Provided material Block Start

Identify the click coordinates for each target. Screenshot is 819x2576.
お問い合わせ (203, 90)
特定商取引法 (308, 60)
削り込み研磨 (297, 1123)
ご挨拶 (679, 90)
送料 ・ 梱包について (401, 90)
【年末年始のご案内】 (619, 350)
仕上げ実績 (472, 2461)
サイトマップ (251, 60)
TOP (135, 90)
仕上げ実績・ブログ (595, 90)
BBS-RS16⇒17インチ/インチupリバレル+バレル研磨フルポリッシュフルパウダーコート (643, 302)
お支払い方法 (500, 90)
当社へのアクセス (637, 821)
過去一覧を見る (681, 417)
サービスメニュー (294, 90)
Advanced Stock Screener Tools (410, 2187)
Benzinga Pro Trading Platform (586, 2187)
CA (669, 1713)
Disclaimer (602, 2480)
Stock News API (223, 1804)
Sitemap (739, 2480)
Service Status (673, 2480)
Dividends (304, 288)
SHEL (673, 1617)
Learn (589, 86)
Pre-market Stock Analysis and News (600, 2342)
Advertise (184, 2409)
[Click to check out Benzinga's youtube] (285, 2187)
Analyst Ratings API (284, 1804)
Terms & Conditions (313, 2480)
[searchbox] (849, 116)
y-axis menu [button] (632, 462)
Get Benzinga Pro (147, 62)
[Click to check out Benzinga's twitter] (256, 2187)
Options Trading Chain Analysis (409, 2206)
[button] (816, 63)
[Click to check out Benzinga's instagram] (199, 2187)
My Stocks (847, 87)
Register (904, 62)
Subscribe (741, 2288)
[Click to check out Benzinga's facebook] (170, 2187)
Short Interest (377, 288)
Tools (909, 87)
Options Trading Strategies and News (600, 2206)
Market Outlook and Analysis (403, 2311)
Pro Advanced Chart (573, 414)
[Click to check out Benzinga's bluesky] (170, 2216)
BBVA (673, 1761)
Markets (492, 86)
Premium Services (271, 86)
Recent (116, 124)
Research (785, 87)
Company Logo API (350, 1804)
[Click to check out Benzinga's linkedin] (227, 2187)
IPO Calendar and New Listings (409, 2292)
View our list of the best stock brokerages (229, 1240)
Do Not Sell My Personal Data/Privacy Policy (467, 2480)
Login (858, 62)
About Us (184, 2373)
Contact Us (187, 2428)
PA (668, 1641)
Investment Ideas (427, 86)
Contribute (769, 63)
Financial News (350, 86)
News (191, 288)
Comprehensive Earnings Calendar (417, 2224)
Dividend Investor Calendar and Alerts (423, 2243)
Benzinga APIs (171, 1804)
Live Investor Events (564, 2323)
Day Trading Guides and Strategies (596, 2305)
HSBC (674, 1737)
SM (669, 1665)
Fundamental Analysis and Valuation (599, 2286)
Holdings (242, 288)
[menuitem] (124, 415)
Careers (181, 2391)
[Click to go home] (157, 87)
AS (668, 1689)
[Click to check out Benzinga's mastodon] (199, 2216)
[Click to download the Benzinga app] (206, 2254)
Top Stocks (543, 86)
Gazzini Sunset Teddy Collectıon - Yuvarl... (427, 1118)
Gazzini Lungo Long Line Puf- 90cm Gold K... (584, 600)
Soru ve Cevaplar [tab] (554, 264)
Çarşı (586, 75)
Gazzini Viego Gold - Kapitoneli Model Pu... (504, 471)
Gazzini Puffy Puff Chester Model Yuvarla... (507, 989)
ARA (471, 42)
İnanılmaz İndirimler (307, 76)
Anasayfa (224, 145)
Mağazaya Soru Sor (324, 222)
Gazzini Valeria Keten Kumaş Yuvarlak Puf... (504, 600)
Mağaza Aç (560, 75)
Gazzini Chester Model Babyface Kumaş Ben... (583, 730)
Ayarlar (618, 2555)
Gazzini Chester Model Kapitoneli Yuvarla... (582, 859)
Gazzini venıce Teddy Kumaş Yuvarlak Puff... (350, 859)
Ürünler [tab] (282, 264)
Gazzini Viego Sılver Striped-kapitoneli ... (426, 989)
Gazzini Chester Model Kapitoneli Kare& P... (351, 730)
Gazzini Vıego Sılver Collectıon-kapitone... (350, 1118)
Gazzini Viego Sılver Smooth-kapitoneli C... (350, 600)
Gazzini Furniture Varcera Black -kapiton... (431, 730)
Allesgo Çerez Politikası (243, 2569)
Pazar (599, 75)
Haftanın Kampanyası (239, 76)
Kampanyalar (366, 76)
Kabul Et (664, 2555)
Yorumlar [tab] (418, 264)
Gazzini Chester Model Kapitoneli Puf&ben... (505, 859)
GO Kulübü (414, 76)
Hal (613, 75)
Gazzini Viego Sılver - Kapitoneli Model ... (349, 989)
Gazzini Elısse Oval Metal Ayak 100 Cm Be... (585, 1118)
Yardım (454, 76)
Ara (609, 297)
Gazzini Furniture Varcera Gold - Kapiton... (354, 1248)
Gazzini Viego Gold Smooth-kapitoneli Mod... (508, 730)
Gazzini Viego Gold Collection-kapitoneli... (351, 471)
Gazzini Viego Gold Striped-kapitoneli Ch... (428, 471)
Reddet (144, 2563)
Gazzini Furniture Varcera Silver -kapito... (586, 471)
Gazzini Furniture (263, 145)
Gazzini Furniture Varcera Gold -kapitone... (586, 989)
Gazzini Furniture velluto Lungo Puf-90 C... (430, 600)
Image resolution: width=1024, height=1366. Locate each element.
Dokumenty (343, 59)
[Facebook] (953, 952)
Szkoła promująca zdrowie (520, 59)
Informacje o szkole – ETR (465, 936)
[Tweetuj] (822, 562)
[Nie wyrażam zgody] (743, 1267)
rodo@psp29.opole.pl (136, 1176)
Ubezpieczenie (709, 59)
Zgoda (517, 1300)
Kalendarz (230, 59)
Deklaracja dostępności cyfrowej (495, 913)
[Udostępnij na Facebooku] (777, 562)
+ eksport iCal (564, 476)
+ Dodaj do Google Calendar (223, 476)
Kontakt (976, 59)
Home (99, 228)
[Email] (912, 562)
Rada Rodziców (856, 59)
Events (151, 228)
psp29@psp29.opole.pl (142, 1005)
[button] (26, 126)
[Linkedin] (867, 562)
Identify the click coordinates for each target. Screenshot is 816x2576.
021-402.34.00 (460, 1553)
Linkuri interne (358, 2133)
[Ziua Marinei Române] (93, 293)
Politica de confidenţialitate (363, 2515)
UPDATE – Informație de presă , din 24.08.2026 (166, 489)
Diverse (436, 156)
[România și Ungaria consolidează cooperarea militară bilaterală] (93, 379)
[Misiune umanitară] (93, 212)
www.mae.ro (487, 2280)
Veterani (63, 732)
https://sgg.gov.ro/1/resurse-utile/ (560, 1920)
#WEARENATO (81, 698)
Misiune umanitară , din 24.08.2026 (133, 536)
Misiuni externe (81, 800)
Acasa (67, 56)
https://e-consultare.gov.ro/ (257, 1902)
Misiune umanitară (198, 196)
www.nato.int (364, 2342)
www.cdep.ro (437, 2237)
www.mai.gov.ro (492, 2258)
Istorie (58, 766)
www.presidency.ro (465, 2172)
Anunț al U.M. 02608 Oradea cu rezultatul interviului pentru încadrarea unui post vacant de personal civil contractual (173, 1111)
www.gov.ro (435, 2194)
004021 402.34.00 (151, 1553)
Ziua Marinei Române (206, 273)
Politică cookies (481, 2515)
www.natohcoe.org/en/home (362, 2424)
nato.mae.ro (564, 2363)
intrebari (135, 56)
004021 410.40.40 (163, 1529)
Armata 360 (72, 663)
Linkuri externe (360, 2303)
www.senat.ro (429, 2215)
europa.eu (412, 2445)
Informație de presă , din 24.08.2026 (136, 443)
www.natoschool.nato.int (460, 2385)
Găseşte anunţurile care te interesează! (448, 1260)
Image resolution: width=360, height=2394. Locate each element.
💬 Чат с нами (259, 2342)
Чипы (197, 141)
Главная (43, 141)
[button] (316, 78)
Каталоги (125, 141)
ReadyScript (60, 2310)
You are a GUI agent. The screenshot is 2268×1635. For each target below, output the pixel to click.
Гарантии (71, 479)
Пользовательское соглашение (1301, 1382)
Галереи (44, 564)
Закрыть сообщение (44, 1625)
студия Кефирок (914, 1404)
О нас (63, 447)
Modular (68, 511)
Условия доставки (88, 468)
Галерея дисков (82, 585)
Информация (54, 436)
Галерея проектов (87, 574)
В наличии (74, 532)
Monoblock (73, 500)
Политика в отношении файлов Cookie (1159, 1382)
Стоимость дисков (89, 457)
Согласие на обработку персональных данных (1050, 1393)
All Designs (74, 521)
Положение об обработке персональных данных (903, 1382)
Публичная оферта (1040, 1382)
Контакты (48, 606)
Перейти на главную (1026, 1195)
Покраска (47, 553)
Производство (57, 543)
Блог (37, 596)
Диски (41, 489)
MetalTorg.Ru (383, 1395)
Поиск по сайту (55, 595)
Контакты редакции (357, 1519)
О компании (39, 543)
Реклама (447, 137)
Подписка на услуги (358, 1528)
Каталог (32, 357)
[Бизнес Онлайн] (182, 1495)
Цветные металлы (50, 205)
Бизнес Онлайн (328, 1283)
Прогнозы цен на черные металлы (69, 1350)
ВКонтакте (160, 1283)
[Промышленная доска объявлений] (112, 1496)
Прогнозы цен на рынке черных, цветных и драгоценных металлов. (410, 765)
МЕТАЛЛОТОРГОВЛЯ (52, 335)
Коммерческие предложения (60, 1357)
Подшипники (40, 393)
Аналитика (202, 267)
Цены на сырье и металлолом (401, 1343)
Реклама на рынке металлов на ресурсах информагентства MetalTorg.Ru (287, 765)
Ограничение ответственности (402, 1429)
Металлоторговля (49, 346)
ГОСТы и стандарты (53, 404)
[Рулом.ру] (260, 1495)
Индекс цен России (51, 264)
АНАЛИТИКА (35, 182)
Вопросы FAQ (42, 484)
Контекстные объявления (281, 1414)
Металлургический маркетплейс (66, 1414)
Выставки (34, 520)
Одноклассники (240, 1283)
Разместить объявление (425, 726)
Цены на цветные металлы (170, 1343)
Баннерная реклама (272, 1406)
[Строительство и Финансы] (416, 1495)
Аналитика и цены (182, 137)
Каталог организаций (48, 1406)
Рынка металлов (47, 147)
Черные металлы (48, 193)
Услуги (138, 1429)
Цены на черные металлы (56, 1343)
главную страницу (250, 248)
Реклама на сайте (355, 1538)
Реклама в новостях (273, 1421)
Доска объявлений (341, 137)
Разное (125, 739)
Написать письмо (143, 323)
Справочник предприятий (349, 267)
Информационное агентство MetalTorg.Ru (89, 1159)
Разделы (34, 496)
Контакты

Provided material Block End

§ Problem description
Filter the entries and copy out every line with the word "button".

§ Output of the exercise
y-axis menu [button] (632, 462)
[button] (816, 63)
[button] (26, 126)
[button] (316, 78)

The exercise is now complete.